|Publication Type||Journal Article|
|Year of Publication||2004|
|Authors||Brunet, J-P, Tamayo, P, Golub, TR, Mesirov, JP|
|Journal||Proceedings of the National Academy of Sciences of the United States of America|
|Pages||4164 - 9|
|Keywords||Algorithms, Cancer, Central Nervous System Neoplasms, Computational Biology, Data Interpretation, Genetic, Leukemia, Medulloblastoma, Models, Neoplasms, Statistical|
We describe here the use of nonnegative matrix factorization (NMF), an algorithm based on decomposition by parts that can reduce the dimension of expression data from thousands of genes to a handful of metagenes. Coupled with a model selection mechanism, adapted to work for any stochastic clustering algorithm, NMF is an efficient method for identification of distinct molecular patterns and provides a powerful method for class discovery.
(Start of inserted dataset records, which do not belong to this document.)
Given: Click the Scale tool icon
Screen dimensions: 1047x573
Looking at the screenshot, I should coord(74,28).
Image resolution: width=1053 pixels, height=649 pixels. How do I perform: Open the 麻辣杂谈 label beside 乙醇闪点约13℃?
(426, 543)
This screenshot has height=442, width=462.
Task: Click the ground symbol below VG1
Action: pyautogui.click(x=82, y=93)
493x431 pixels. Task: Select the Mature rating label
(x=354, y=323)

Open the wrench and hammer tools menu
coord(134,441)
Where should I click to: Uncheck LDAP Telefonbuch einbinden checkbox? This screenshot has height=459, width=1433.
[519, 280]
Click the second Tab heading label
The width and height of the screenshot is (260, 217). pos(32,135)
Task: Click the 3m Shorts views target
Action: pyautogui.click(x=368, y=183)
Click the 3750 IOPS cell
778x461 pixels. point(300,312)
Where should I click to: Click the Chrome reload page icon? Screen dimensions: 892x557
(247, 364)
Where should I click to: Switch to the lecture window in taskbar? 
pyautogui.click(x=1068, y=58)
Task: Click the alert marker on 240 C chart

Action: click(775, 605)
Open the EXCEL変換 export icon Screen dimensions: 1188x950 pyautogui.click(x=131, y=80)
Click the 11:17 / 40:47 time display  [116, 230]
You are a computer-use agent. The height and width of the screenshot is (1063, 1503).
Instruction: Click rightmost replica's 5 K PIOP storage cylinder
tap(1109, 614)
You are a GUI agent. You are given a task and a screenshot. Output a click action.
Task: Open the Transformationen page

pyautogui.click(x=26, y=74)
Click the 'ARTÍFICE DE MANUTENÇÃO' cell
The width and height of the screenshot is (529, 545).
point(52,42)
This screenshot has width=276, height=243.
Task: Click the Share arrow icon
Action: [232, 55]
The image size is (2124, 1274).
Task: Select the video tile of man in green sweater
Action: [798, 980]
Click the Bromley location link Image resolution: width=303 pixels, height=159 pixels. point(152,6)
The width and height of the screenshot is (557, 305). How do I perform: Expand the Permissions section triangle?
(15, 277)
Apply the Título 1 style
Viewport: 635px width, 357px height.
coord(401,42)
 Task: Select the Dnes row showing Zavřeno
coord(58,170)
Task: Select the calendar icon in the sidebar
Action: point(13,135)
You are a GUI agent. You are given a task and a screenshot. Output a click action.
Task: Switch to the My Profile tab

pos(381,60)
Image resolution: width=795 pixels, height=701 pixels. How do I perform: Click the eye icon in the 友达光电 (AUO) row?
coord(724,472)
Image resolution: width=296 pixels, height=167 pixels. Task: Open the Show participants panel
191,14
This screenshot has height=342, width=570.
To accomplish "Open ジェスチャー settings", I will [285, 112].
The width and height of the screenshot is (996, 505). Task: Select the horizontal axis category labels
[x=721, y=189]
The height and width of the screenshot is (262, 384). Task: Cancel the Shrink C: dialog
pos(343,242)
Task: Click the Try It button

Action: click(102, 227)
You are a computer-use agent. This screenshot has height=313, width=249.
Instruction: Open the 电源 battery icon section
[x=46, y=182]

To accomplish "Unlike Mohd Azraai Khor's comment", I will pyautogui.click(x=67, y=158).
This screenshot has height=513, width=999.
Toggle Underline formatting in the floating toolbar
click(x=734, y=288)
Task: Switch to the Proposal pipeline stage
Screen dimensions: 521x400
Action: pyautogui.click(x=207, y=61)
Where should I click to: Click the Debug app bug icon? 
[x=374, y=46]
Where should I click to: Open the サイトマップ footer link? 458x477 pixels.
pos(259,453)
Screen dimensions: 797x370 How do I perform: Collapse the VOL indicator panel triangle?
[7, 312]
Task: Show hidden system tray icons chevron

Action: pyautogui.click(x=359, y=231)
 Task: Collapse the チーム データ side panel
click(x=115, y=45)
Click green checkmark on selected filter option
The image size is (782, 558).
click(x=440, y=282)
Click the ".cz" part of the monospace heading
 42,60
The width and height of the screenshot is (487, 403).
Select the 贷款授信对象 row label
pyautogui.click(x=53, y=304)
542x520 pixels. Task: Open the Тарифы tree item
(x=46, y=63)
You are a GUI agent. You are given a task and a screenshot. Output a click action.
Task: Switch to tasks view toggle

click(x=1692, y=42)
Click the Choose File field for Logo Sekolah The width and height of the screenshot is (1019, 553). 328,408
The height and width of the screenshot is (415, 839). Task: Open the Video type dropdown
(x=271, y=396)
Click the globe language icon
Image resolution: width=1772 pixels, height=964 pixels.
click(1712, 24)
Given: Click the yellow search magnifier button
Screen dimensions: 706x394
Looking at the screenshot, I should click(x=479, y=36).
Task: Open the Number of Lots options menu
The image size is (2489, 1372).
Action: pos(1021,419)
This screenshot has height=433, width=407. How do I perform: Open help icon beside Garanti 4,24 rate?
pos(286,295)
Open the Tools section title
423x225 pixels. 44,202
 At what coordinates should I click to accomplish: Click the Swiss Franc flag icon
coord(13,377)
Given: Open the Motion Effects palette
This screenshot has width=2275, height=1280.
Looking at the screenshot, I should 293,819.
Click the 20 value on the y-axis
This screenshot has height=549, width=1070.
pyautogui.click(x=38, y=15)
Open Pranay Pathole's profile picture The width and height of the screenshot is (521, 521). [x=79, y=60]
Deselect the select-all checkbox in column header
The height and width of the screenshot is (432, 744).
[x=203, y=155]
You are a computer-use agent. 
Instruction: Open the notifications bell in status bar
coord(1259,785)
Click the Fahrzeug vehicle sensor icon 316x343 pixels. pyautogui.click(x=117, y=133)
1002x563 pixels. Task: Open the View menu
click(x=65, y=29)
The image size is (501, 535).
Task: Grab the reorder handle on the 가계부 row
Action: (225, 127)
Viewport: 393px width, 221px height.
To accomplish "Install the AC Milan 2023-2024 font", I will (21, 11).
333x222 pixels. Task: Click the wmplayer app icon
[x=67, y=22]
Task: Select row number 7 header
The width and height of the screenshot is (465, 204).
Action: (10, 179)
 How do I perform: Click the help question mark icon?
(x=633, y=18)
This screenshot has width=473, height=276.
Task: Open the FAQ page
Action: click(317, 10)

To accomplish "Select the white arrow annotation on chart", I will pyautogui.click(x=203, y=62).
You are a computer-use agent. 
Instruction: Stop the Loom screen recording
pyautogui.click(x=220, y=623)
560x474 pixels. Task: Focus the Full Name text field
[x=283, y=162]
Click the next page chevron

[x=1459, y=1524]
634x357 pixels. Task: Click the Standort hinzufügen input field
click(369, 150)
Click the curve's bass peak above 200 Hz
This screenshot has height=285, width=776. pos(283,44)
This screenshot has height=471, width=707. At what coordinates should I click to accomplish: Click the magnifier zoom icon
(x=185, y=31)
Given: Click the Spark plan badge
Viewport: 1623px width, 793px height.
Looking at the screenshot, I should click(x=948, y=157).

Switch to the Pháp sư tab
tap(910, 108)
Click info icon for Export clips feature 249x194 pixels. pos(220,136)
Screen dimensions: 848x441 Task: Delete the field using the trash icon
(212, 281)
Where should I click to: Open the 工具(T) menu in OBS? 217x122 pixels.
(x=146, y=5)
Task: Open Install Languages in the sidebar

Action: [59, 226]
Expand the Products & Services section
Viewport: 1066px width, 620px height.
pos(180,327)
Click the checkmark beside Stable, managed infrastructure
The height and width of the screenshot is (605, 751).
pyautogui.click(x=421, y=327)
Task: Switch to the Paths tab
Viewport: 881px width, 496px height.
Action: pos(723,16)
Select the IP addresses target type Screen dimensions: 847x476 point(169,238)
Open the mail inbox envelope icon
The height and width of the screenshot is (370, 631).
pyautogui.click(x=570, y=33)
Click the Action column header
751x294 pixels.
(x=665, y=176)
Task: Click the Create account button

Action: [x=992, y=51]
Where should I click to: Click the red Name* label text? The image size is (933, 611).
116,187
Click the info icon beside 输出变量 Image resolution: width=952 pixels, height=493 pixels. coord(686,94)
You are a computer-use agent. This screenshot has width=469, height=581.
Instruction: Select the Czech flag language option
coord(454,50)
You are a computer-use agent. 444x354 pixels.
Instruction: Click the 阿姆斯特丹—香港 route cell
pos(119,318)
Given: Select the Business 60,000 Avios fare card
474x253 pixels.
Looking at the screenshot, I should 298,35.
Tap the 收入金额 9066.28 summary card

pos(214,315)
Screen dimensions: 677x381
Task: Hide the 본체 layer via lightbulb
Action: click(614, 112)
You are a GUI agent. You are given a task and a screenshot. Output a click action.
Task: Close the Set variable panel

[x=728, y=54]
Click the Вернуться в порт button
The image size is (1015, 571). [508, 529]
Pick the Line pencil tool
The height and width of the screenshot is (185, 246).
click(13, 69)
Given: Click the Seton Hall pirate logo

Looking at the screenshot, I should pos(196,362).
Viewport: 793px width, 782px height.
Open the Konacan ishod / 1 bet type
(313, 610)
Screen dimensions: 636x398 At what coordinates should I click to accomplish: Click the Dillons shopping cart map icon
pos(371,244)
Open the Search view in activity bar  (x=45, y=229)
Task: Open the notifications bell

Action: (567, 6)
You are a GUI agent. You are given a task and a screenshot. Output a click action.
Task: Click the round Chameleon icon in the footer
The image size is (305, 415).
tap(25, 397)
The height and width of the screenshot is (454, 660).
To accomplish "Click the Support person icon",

We demonstrate the ability of NMF to recover meaningful biological information from cancer-related microarray data. NMF appears to have advantages over other methods such as hierarchical clustering or self-organizing maps. We found it less sensitive to a priori selection of genes or initial conditions and able to detect alternative or context-dependent patterns of gene expression in complex biological systems. This ability, similar to semantic polysemy in text, provides a general method for robust molecular pattern discovery.